*Written instruction*
Edit the listing below so that "Image resolution" becomes "Screenshot size" wherever it occurs, with every other part left unchanged. Omit the pictures from your answer.

[Extracted records]
— Begin —

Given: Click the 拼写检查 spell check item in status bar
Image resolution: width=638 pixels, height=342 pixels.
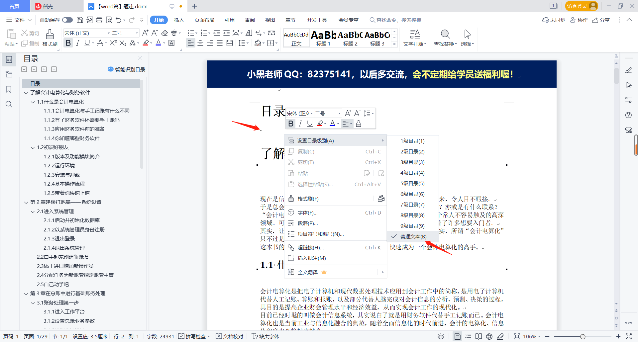Looking at the screenshot, I should (x=194, y=336).
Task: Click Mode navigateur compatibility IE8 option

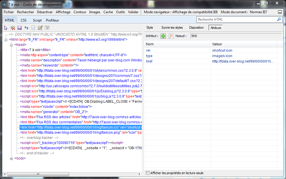Action: tap(181, 12)
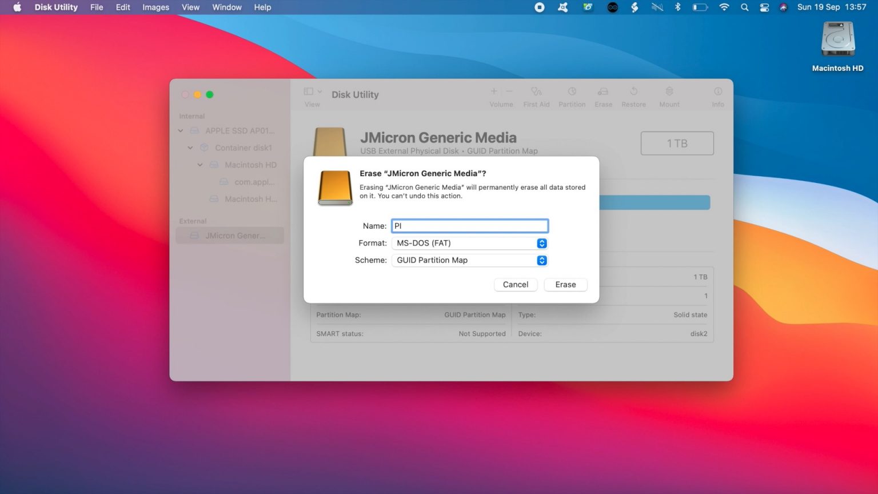
Task: Click the Name input field
Action: [469, 225]
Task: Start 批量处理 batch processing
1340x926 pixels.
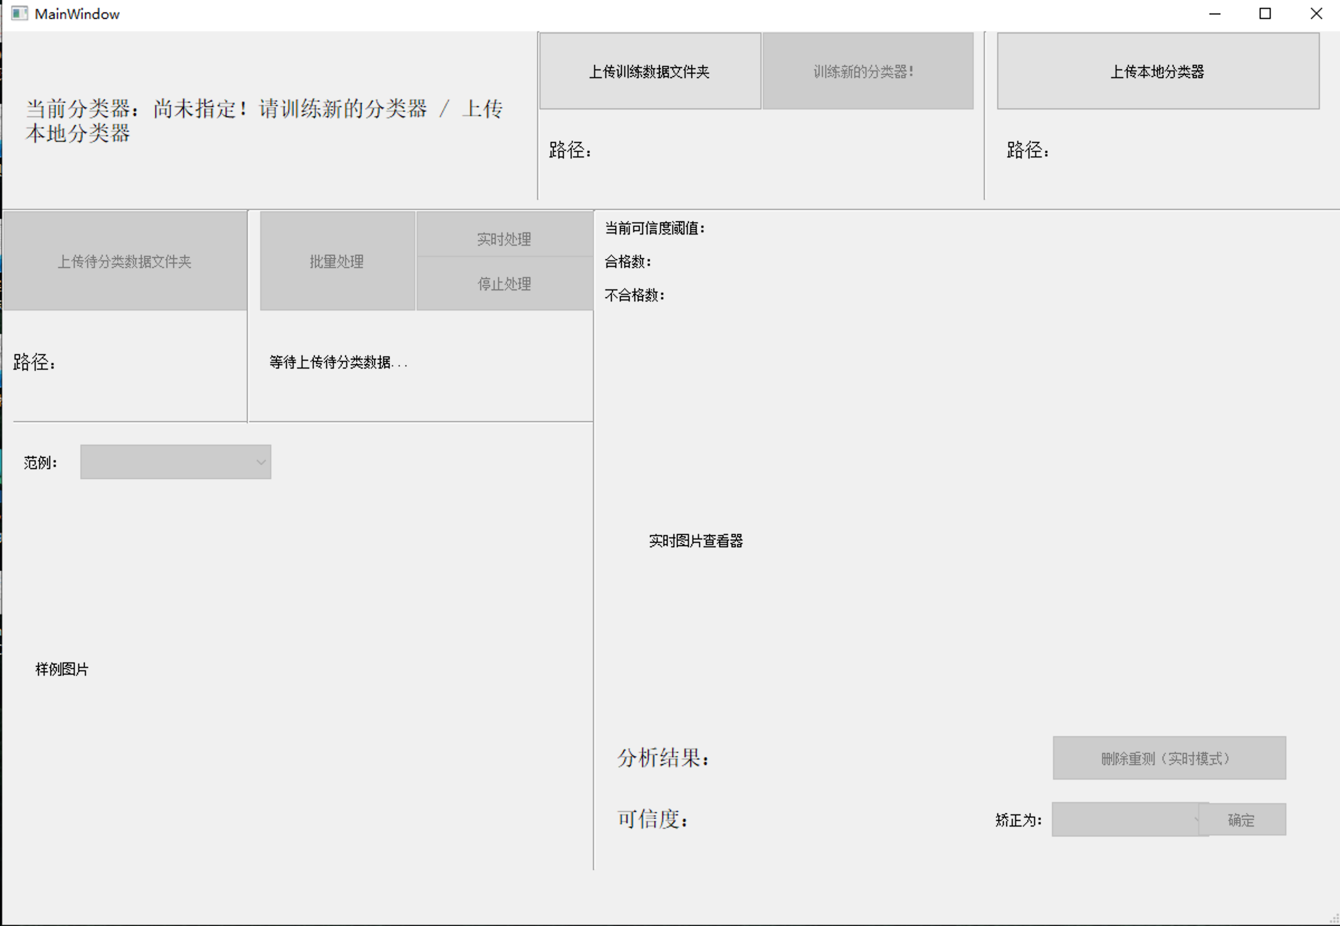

— End —

*Solved problem*
Given: Click the 拼写检查 spell check item in status bar
Screenshot size: width=638 pixels, height=342 pixels.
Looking at the screenshot, I should (x=194, y=336).
Task: Click Mode navigateur compatibility IE8 option

Action: tap(181, 12)
Task: Click the Name input field
Action: [469, 225]
Task: Start 批量处理 batch processing
1340x926 pixels.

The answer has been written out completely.